Special Segment: High-Level Heliport

February 28, 2011 (CHICAGO)

The debate is in large part over the unpredictability of wind in a high rise environment. Credentialed experts on both sides just don't agree.

Now, two new wind studies are being completed, and the state is proposing an April reopening to a public hearing on the heliport proposal.

Roughly 80 times a year, critically ill or injured children are airlifted for emergency care.

The heliport sits atop the new 23-story Lurie Children's Hospital. Its Streeterville neighbors welcome the hospital, but they don't want the heliport.

"This is all about public safety. From day one this has been about whether it's safe to nestle a heliport in a forest of skyscrapers," said Patty Frost, Streeterville Organization of Active Residents

The heliport, now largely done, sits 424 feet above street level. Arriving patients, all with time critical needs, would be elevatored down to emergency care. The hospital says safe operation is paramount. Its team of consultants has analyzed wind behavior and has concluded that "wind conditions will be favorable for helicopter operations."

The city has approved it. The Federal Aviation Administration has approved it. The State Department of Transportation two years ago gave its preliminary approval. But there are wind behavior experts who've raised red flags.

"The wind characteristics on the roof of a building including this hospital are incredibly complex. They are three dimensional," said Dr. Thomas Corke, director of the Hessert Laboratory for Aerospace Research, Notre Dame.

Dr. Corke was hired by Streeterville residents, and insists the wind analysis methodology used by the hospital's experts is flawed. Airflow around buildings, he says, creates wind micro-climates that can confound basic wind tunnel research. Wind bounces. It's unpredictable particularly in a high rise environment.

"There's no instrument on the roof. That you could place on that roof that would tell you precisely in every detail what you would need to know how the wind conditions are, and without knowing wind conditions, you wouldn't be able to determine if it's safe to land," said Dr. Corke.

Hospital-based life flight operations use AWOS - automated weather observing system - for information on wind speed, temp, visibility. And Children's says it would have the latest generation of AWOS.

Information it generates becomes part of a rigid protocol that pilots follow when deciding "whether to fly or scrub the mission."

But in a high rise setting, AWOS has limitations in revealing the likelihood of wind shear.

"Everyone has come back and said no good emergency landings here," said Dr. Corke.

Streeterville residents say a better alternative is to have Children's helicopter transports land a few miles away on this city owned lakefront helipad.

Children's says the additional travel time and extra movement of fragile young bodies would cause serious harm.

But the disagreement among experts over safety concerns with this heliport has led to two additional wind studies due to be completed soon and a reopened public hearing.

"Clearly we want to make sure we've looked at everything. We don't want to make a bad decision because we haven't looked at all the facts. We want to look at all the facts and get it right," said Gary Hannig, secretary, Illinois Department of Transportation.

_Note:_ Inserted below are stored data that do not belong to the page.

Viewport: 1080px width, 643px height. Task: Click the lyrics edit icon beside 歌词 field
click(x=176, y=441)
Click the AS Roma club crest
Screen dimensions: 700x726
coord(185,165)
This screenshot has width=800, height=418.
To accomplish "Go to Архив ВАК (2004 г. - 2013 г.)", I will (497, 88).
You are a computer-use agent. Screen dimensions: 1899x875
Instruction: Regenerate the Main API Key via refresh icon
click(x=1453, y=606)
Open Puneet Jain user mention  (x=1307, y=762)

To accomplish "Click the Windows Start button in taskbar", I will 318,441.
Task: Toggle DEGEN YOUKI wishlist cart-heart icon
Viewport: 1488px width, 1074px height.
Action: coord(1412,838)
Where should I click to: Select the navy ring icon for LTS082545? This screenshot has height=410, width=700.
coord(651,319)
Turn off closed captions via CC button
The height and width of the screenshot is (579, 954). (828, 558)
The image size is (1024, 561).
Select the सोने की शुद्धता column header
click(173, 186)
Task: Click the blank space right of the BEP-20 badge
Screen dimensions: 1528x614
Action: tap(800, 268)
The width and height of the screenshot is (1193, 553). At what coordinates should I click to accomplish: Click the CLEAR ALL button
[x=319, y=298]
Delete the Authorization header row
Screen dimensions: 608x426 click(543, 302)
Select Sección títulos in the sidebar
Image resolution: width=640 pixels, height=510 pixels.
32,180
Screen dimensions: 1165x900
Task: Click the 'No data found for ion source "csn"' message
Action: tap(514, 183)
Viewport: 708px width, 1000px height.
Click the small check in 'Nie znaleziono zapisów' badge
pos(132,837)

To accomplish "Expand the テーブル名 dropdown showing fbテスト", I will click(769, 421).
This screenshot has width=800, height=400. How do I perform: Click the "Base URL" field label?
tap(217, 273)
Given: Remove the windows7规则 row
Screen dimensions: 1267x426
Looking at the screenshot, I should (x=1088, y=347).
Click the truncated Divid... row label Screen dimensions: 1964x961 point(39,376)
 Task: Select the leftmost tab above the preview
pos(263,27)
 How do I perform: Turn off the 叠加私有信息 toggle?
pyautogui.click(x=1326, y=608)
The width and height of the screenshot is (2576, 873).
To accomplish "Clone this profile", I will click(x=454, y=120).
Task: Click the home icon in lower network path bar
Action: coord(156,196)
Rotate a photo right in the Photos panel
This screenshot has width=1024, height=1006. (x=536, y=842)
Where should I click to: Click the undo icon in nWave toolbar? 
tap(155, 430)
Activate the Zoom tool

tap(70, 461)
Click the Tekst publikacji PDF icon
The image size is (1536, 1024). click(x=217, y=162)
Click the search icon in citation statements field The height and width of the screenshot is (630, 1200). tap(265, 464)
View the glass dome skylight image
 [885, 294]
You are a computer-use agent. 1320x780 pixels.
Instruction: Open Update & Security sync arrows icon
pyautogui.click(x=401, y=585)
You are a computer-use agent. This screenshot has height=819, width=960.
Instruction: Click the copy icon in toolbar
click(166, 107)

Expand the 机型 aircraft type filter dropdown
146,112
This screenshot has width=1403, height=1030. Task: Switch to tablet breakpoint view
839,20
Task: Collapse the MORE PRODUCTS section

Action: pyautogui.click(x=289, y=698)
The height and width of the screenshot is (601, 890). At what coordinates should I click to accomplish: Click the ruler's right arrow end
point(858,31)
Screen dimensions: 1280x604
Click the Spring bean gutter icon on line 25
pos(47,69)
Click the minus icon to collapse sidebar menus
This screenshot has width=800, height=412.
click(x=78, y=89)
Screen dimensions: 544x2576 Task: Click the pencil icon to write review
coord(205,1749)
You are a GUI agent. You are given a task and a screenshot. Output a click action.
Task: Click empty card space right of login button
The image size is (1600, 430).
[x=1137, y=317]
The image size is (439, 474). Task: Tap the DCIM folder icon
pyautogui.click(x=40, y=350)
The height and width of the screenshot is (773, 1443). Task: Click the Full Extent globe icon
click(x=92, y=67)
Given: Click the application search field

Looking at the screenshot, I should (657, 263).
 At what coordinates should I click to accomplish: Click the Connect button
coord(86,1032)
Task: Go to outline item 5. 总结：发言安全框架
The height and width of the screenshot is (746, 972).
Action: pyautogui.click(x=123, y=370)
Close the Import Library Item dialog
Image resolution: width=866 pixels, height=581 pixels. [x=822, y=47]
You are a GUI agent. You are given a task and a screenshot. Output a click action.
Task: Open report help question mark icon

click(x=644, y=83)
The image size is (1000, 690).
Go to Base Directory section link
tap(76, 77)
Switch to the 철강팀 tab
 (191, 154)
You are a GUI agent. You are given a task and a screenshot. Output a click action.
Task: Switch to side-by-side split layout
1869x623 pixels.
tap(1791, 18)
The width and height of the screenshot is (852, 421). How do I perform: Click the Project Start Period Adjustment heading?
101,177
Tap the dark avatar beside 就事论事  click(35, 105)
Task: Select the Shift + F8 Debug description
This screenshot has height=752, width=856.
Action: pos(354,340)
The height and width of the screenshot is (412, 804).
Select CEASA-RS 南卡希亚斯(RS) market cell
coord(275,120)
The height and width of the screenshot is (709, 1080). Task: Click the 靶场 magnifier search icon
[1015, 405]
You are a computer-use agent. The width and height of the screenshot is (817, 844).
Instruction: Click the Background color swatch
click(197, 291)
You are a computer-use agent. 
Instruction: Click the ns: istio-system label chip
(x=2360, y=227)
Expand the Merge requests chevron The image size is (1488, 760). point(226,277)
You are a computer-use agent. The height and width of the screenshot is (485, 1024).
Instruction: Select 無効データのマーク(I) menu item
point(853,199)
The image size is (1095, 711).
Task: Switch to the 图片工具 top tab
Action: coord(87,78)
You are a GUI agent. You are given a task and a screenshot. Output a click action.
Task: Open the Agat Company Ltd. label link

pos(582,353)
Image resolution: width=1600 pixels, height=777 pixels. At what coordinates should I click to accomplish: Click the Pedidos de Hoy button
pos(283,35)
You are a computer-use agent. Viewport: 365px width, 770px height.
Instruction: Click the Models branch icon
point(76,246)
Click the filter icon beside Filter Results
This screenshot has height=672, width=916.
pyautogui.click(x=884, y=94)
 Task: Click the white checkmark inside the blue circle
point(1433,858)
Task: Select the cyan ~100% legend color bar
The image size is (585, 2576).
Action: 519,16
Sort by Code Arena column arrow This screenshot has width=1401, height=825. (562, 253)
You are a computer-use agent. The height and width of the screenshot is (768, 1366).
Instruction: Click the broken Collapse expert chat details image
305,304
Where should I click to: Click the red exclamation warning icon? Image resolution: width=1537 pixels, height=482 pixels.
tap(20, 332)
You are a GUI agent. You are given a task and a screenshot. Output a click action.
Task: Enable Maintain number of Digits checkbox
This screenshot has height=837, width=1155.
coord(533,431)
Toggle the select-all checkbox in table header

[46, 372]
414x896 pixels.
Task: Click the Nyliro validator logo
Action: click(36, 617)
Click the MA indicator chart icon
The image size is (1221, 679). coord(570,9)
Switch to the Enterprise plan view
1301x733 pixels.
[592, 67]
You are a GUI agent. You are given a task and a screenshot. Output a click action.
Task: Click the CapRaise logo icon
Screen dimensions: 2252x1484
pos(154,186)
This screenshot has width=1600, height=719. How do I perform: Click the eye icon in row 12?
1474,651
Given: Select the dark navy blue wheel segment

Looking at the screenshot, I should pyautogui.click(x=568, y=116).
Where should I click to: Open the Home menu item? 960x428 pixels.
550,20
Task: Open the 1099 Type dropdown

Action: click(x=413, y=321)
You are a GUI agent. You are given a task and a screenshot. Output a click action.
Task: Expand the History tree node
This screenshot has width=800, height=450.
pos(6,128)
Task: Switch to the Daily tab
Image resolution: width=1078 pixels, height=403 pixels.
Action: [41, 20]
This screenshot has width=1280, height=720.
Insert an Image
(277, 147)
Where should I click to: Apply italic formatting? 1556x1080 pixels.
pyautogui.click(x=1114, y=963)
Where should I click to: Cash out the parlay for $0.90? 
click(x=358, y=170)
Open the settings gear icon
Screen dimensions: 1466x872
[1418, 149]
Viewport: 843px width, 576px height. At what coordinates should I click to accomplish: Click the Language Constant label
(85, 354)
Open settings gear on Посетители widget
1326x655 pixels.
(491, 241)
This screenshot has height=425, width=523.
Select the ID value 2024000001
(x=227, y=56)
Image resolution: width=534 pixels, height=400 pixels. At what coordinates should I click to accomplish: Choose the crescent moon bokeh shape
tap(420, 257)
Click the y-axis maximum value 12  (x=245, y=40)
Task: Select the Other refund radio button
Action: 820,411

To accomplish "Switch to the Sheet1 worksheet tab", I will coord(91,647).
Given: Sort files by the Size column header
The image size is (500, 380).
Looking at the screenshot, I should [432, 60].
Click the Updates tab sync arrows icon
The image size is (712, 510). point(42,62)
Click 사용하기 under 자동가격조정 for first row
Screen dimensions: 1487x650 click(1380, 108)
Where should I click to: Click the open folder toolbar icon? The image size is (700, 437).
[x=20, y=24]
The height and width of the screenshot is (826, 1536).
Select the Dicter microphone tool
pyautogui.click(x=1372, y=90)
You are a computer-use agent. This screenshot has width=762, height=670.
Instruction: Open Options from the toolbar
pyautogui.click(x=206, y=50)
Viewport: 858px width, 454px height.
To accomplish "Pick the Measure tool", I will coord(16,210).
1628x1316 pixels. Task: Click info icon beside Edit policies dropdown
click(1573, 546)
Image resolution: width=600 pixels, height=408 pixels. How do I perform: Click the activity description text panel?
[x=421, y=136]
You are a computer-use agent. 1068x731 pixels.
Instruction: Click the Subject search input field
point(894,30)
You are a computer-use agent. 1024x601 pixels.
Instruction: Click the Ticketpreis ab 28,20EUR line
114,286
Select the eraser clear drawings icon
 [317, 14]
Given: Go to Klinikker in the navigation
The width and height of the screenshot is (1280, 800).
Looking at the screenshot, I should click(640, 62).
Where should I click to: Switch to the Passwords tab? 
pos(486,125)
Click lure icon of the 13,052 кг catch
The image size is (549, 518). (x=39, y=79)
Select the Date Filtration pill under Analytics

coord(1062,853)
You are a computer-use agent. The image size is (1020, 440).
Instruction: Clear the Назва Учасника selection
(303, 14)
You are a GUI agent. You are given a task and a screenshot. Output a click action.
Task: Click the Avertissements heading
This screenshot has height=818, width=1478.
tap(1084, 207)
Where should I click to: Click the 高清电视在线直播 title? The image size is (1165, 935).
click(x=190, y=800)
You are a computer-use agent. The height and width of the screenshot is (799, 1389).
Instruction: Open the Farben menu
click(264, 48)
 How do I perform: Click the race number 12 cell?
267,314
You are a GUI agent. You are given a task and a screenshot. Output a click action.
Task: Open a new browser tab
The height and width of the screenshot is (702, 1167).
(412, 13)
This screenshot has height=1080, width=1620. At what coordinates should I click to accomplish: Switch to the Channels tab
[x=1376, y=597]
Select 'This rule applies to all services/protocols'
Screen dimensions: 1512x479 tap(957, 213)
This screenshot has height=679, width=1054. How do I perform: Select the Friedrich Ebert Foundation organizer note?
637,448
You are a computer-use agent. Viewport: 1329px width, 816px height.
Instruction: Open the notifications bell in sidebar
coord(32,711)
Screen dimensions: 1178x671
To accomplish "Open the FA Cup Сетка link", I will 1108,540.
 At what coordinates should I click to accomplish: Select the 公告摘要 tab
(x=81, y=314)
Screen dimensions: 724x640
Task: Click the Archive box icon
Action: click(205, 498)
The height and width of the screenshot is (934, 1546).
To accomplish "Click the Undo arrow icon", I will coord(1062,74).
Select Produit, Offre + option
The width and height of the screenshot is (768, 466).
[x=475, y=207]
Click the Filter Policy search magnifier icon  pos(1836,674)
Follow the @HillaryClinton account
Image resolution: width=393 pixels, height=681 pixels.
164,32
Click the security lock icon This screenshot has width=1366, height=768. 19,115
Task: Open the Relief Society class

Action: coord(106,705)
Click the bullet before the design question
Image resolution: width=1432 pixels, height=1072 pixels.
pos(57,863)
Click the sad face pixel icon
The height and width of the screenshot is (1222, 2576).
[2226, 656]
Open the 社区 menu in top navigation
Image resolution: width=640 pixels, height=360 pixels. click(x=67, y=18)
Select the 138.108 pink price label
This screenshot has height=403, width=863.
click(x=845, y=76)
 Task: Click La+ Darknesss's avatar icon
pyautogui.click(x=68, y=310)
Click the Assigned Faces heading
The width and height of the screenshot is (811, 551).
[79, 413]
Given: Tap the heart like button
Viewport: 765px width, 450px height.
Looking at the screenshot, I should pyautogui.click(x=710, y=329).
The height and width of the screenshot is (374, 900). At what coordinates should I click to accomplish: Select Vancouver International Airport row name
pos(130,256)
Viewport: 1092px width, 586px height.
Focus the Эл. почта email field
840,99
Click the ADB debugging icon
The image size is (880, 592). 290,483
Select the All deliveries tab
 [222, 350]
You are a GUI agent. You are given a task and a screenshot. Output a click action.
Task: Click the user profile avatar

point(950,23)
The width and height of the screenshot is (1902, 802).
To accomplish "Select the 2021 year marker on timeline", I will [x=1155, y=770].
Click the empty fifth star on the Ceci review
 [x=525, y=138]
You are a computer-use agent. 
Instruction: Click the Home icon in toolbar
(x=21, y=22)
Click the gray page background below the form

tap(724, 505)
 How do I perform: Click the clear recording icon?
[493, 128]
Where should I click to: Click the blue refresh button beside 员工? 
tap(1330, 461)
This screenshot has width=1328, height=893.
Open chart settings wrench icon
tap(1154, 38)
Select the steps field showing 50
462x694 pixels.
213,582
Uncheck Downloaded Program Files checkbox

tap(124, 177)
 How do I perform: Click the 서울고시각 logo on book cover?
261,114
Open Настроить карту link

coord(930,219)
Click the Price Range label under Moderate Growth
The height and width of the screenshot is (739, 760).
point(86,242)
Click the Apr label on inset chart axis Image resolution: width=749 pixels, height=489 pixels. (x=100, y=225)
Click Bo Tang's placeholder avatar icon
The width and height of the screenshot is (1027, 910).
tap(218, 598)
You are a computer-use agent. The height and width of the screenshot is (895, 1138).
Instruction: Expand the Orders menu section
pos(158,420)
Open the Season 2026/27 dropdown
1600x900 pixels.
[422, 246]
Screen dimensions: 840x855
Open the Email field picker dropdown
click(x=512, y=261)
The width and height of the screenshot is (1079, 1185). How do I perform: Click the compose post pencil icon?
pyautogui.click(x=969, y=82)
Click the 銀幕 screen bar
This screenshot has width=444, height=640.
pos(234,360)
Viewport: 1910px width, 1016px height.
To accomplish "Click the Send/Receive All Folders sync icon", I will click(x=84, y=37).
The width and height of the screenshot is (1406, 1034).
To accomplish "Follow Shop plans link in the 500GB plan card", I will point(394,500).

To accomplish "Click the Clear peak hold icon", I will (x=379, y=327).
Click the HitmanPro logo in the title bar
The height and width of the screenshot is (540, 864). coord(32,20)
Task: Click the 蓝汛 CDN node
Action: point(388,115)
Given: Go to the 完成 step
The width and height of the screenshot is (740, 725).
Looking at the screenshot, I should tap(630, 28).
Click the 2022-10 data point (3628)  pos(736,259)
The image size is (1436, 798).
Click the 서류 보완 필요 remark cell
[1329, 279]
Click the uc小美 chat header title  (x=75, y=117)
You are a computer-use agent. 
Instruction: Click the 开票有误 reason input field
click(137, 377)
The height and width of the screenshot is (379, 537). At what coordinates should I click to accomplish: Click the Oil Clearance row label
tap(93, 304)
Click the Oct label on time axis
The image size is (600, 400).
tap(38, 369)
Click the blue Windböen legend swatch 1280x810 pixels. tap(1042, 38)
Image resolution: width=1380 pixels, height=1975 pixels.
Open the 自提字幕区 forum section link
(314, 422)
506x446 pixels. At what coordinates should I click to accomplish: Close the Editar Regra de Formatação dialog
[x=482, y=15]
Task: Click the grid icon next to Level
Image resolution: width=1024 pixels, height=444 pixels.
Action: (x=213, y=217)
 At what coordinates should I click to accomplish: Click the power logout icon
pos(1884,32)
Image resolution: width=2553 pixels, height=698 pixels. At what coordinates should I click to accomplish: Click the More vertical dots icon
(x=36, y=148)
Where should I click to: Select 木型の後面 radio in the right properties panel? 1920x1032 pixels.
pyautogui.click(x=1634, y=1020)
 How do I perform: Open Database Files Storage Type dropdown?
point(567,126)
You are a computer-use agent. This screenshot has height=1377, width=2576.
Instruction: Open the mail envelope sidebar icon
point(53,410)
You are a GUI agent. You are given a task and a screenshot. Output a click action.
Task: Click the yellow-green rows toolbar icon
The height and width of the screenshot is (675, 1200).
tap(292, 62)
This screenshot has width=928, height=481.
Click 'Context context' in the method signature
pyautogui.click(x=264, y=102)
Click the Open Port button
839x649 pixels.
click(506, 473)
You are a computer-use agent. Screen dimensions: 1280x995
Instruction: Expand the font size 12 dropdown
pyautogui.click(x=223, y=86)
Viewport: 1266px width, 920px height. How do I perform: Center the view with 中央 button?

"We want to make sure in advance of that public hearing that everybody has all the data, everybody has all the opinion and that this is a transparent process with a lot of light shone on it," Frost said.

The last public hearing on the heliport was in July of 2009, and in large part because of the objections of heliport opponents, the state commissioned the new wind studies.

IDOT promises to share the findings and methodology in advance of the new public hearings which are tentatively targeted for April. What IDOT could not tell ABC7 is whether the studies are built on data from wind testing on the new heliport itself.